## PROVIDED RECORDS
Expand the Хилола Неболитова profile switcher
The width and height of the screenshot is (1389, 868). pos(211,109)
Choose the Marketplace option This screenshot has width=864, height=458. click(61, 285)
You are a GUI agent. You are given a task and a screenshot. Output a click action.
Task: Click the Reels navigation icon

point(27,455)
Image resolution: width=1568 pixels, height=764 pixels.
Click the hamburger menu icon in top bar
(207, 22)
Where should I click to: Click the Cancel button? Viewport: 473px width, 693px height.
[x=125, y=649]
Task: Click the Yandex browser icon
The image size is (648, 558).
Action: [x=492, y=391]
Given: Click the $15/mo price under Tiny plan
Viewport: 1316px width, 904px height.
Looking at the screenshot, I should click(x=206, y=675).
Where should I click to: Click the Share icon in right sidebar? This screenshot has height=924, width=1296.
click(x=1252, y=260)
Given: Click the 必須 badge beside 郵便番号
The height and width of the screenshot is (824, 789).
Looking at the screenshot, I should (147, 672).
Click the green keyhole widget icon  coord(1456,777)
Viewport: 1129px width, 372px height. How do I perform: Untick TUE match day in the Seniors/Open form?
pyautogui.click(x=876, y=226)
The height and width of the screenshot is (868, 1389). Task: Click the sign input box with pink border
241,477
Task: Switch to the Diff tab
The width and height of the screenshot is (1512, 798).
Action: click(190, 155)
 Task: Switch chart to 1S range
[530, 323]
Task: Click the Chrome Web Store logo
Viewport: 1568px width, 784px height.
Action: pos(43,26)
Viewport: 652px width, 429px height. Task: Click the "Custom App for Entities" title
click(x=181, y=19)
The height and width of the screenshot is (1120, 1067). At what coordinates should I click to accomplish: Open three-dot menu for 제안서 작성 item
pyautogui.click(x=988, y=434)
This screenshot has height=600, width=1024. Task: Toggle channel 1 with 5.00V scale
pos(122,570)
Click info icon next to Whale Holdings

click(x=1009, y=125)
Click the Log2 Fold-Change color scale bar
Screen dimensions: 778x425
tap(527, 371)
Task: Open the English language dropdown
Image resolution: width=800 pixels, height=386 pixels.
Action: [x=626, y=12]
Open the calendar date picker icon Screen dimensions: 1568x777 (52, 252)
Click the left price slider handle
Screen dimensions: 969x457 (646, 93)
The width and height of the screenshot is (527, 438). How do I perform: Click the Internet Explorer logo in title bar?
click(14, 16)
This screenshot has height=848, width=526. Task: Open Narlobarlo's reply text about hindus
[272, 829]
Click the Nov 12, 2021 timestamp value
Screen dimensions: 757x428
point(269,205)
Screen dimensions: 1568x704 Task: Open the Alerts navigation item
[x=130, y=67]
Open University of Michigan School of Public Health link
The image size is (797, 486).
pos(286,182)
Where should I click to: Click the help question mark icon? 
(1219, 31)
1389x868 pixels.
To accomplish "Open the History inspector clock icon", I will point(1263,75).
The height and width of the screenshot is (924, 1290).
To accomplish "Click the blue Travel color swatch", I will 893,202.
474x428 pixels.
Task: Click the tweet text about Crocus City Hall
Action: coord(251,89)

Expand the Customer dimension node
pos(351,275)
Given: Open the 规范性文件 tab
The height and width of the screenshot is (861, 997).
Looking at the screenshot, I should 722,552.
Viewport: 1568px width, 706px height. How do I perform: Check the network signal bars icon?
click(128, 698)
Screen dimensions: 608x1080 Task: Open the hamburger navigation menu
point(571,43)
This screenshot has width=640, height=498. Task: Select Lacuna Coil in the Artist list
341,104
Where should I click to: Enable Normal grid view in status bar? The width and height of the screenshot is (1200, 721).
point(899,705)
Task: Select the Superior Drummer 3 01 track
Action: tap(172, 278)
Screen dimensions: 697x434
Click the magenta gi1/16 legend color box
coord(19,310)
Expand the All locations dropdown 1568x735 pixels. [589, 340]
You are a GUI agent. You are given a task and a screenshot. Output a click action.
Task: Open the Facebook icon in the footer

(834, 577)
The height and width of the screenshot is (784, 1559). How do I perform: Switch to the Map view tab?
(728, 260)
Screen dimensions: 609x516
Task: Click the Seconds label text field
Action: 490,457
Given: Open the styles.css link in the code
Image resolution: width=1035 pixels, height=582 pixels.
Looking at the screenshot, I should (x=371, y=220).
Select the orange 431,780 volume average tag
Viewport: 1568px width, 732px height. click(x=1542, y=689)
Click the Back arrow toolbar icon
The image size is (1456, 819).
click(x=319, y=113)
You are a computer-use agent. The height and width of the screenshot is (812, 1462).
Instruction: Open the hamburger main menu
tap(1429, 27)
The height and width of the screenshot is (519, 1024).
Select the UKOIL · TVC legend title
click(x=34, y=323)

## THE TASK
Copy the material above line for line, without changing anything.

## WORKED ANSWER
Expand the Хилола Неболитова profile switcher
The width and height of the screenshot is (1389, 868). pos(211,109)
Choose the Marketplace option This screenshot has width=864, height=458. click(61, 285)
You are a GUI agent. You are given a task and a screenshot. Output a click action.
Task: Click the Reels navigation icon

point(27,455)
Image resolution: width=1568 pixels, height=764 pixels.
Click the hamburger menu icon in top bar
(207, 22)
Where should I click to: Click the Cancel button? Viewport: 473px width, 693px height.
[x=125, y=649]
Task: Click the Yandex browser icon
The image size is (648, 558).
Action: [x=492, y=391]
Given: Click the $15/mo price under Tiny plan
Viewport: 1316px width, 904px height.
Looking at the screenshot, I should click(x=206, y=675).
Where should I click to: Click the Share icon in right sidebar? This screenshot has height=924, width=1296.
click(x=1252, y=260)
Given: Click the 必須 badge beside 郵便番号
The height and width of the screenshot is (824, 789).
Looking at the screenshot, I should (147, 672).
Click the green keyhole widget icon  coord(1456,777)
Viewport: 1129px width, 372px height. How do I perform: Untick TUE match day in the Seniors/Open form?
pyautogui.click(x=876, y=226)
The height and width of the screenshot is (868, 1389). Task: Click the sign input box with pink border
241,477
Task: Switch to the Diff tab
The width and height of the screenshot is (1512, 798).
Action: click(190, 155)
 Task: Switch chart to 1S range
[530, 323]
Task: Click the Chrome Web Store logo
Viewport: 1568px width, 784px height.
Action: pos(43,26)
Viewport: 652px width, 429px height. Task: Click the "Custom App for Entities" title
click(x=181, y=19)
The height and width of the screenshot is (1120, 1067). At what coordinates should I click to accomplish: Open three-dot menu for 제안서 작성 item
pyautogui.click(x=988, y=434)
This screenshot has height=600, width=1024. Task: Toggle channel 1 with 5.00V scale
pos(122,570)
Click info icon next to Whale Holdings

click(x=1009, y=125)
Click the Log2 Fold-Change color scale bar
Screen dimensions: 778x425
tap(527, 371)
Task: Open the English language dropdown
Image resolution: width=800 pixels, height=386 pixels.
Action: [x=626, y=12]
Open the calendar date picker icon Screen dimensions: 1568x777 (52, 252)
Click the left price slider handle
Screen dimensions: 969x457 (646, 93)
The width and height of the screenshot is (527, 438). How do I perform: Click the Internet Explorer logo in title bar?
click(14, 16)
This screenshot has height=848, width=526. Task: Open Narlobarlo's reply text about hindus
[272, 829]
Click the Nov 12, 2021 timestamp value
Screen dimensions: 757x428
point(269,205)
Screen dimensions: 1568x704 Task: Open the Alerts navigation item
[x=130, y=67]
Open University of Michigan School of Public Health link
The image size is (797, 486).
pos(286,182)
Where should I click to: Click the help question mark icon? 
(1219, 31)
1389x868 pixels.
To accomplish "Open the History inspector clock icon", I will point(1263,75).
The height and width of the screenshot is (924, 1290).
To accomplish "Click the blue Travel color swatch", I will 893,202.
474x428 pixels.
Task: Click the tweet text about Crocus City Hall
Action: coord(251,89)

Expand the Customer dimension node
pos(351,275)
Given: Open the 规范性文件 tab
The height and width of the screenshot is (861, 997).
Looking at the screenshot, I should 722,552.
Viewport: 1568px width, 706px height. How do I perform: Check the network signal bars icon?
click(128, 698)
Screen dimensions: 608x1080 Task: Open the hamburger navigation menu
point(571,43)
This screenshot has width=640, height=498. Task: Select Lacuna Coil in the Artist list
341,104
Where should I click to: Enable Normal grid view in status bar? The width and height of the screenshot is (1200, 721).
point(899,705)
Task: Select the Superior Drummer 3 01 track
Action: tap(172, 278)
Screen dimensions: 697x434
Click the magenta gi1/16 legend color box
coord(19,310)
Expand the All locations dropdown 1568x735 pixels. [589, 340]
You are a GUI agent. You are given a task and a screenshot. Output a click action.
Task: Open the Facebook icon in the footer

(834, 577)
The height and width of the screenshot is (784, 1559). How do I perform: Switch to the Map view tab?
(728, 260)
Screen dimensions: 609x516
Task: Click the Seconds label text field
Action: 490,457
Given: Open the styles.css link in the code
Image resolution: width=1035 pixels, height=582 pixels.
Looking at the screenshot, I should (x=371, y=220).
Select the orange 431,780 volume average tag
Viewport: 1568px width, 732px height. click(x=1542, y=689)
Click the Back arrow toolbar icon
The image size is (1456, 819).
click(x=319, y=113)
You are a computer-use agent. The height and width of the screenshot is (812, 1462).
Instruction: Open the hamburger main menu
tap(1429, 27)
The height and width of the screenshot is (519, 1024).
Select the UKOIL · TVC legend title
click(x=34, y=323)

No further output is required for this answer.